The out in the open angst is even worse in Diary. In the film, a group of students are on the set of a senior thesis mummy movie—really?—when news of the zombie epidemic hits the radio airwaves. The director of the film decides that he should continue shooting throughout their long journey through the Pennsylvania back roads in order to capture and preserve their experiences and to show the world what is really happening. During the film, the camera shakes its way through hospitals, safe houses, dark woods and mansions all filled with the usual zombie attacks. Also along for the ride is Romero’s blatant hatred for news media. He makes it more than obvious by having every character repeat at least twice—and our filmmaker hero many more times—that broadcast news can’t be trusted, that producers put a spin on every story that comes across their desk, that the audience is being manipulated and that they need to seek out alternative sources of information (like You Tube and Myspace apparently.) This is the extent of most of the dialogue that happens on camera when they aren’t talking about how important it is that they stay alive and make sure to expose the truth.
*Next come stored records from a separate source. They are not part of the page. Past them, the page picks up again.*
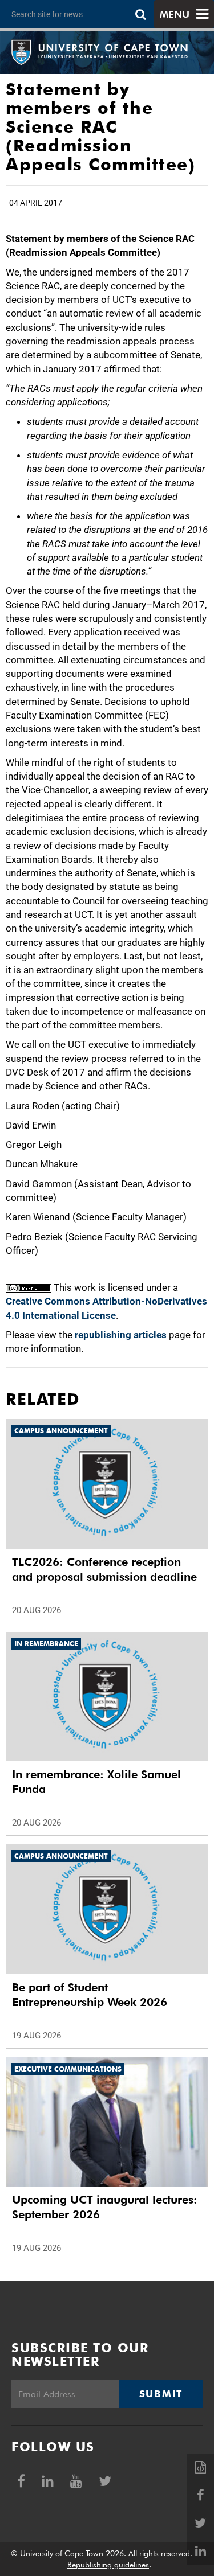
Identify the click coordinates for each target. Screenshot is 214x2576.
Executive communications (68, 2069)
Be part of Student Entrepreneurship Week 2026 (89, 1994)
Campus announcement (61, 1430)
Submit (161, 2393)
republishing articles (121, 1334)
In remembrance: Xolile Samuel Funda (96, 1781)
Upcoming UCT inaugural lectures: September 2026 (104, 2207)
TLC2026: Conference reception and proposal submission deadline (104, 1569)
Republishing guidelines (108, 2564)
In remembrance (46, 1643)
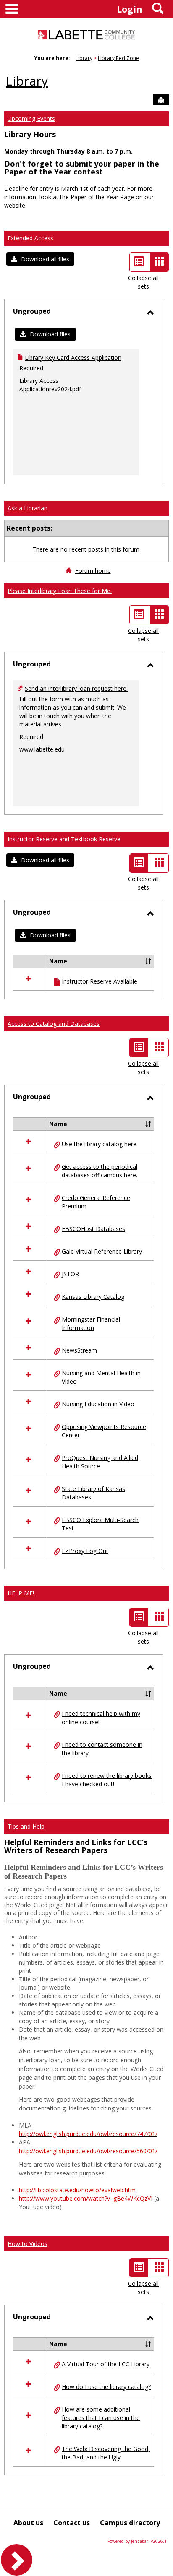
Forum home (93, 571)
One key scene in particular was very reminiscent of a much more well-done scene from Night. In the opening moments of Diary, news footage is shown of a domestic murder suicide. A husband has shot his wife to death and then turned the gun on himself. The reporter, who doesn’t know she’s being filmed at the time, makes crass remarks about how the family is Hispanic. We get it. The white-run news media judge minorities and will make decisions based on race to improve their ratings. This instantly reminded me of the scene from Night that I mentioned earlier involving the surviving member of the farmhouse party, who is black. The white sheriff orders his white deputy to shoot the man in the head before they even know if he has been turned into a zombie or not. Did they do this on purpose? Did they shoot him because he was a zombie or because he was black? Romero doesn’t give a straight answer in this first film. He leaves it up to the audience to decide, but reveals a little more of his opinion by juxtaposing the black man being shot with images of zombies being hung from trees and shot, and the dead man’s body being thrown onto a burning pile of exterminated zombies.
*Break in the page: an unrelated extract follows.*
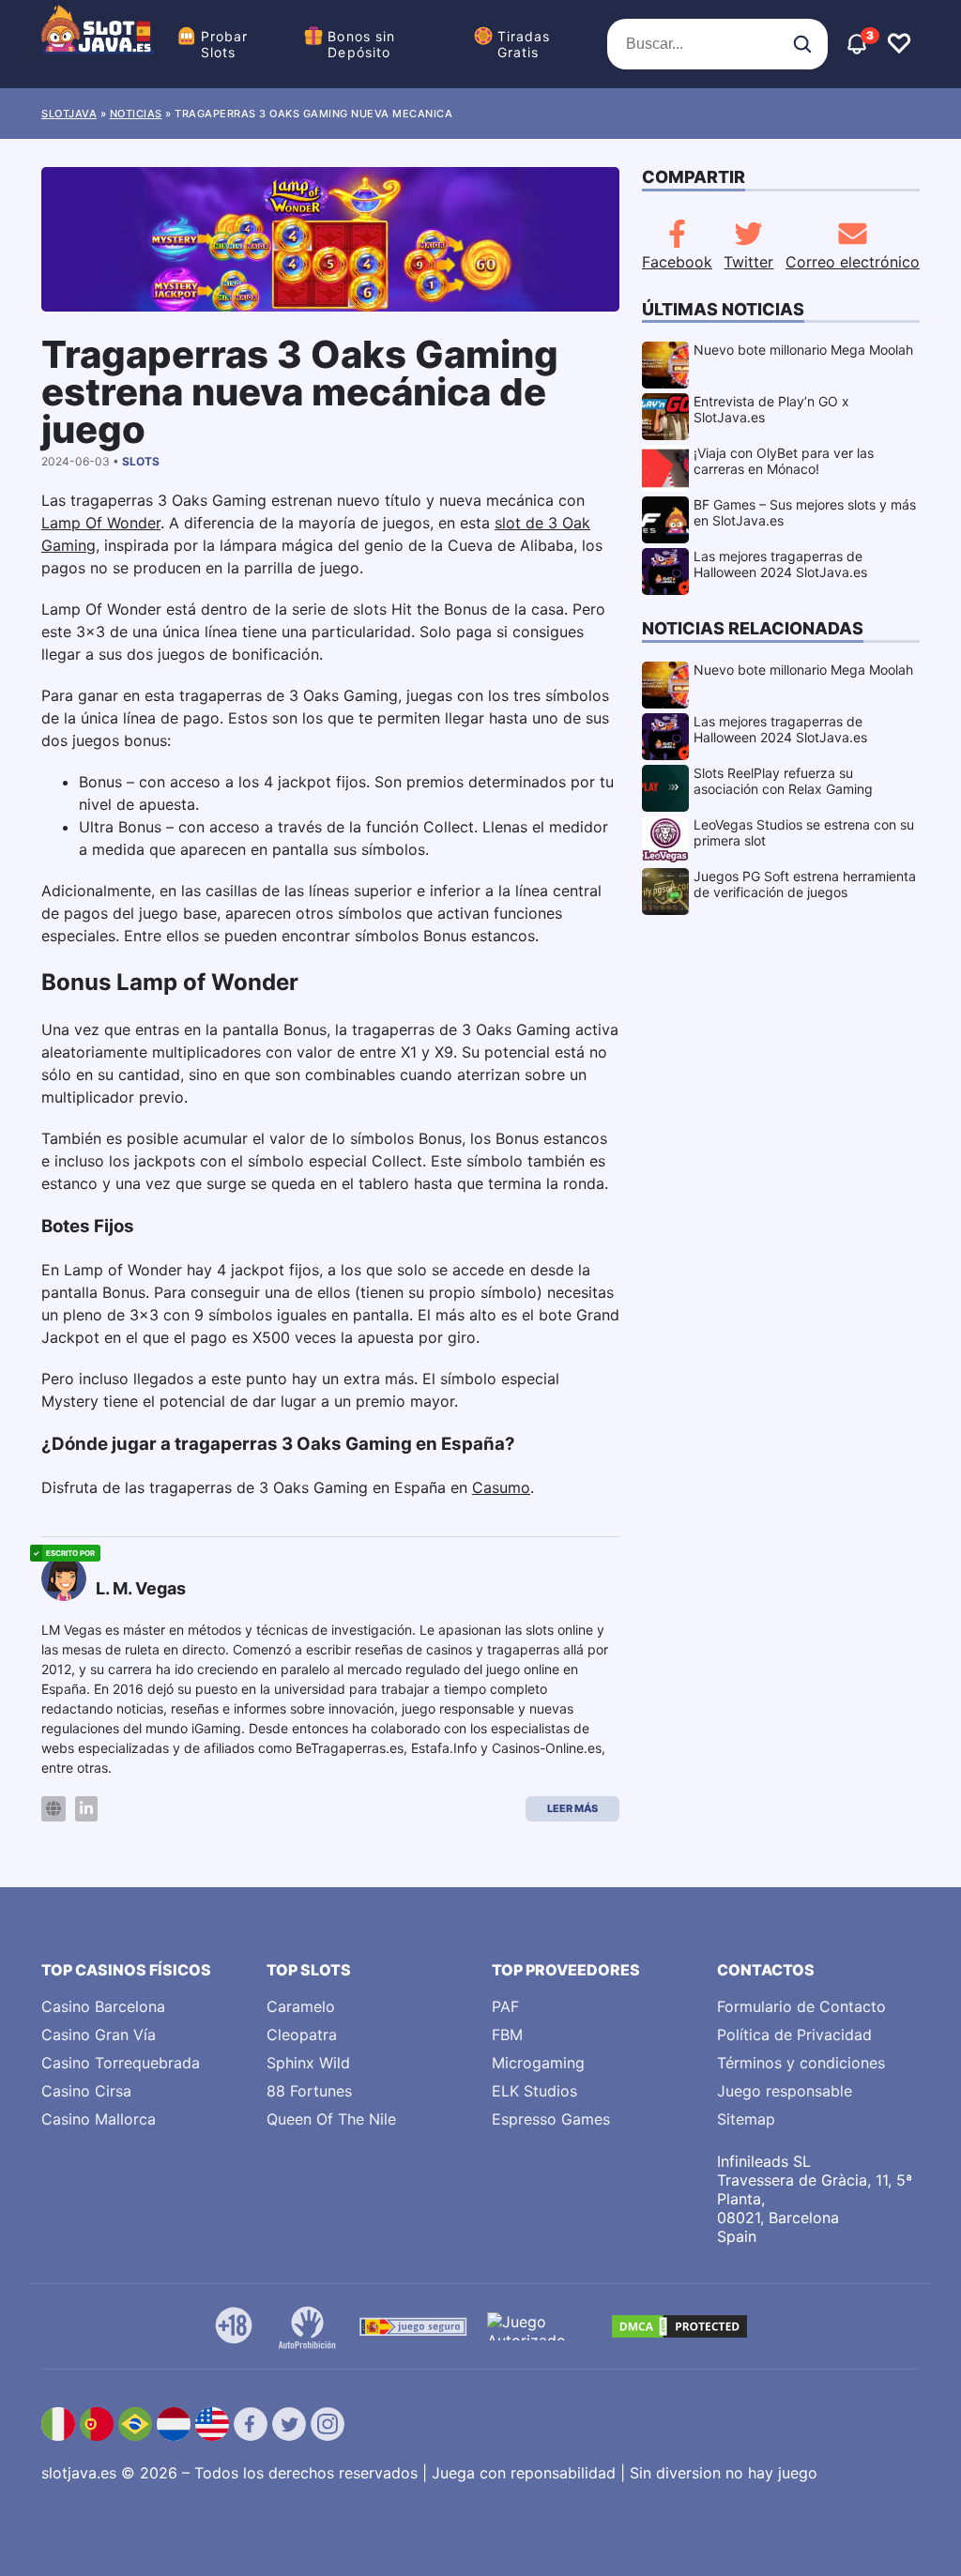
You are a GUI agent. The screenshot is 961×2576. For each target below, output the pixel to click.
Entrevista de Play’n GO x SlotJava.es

It’s almost as if Romero doesn’t trust what he is capturing on film to get his opinions across. Instead he now feels the need to hammer the point home by bludgeoning his audience with useless character dialogue; dialogue that just blurts out what Romero wants to say. His messages and opinions that, forty years ago, were concealed under a thick level of brilliant filmmaking, critical imagery, and the calm, cool, collectedness of a savvy horror director.

If Romero was an angry filmmaker in 1968 and still able to produce a calculated work like Night of the Living Dead, then he must be a severely pissed off filmmaker today to create an obvious film like Diary of the Dead. A filmmaker so mad, he lets precision and form take a knee while pretty-faced, fresh meat actors act as squawk boxes for his social soapbox of unrest. Take a breath, George.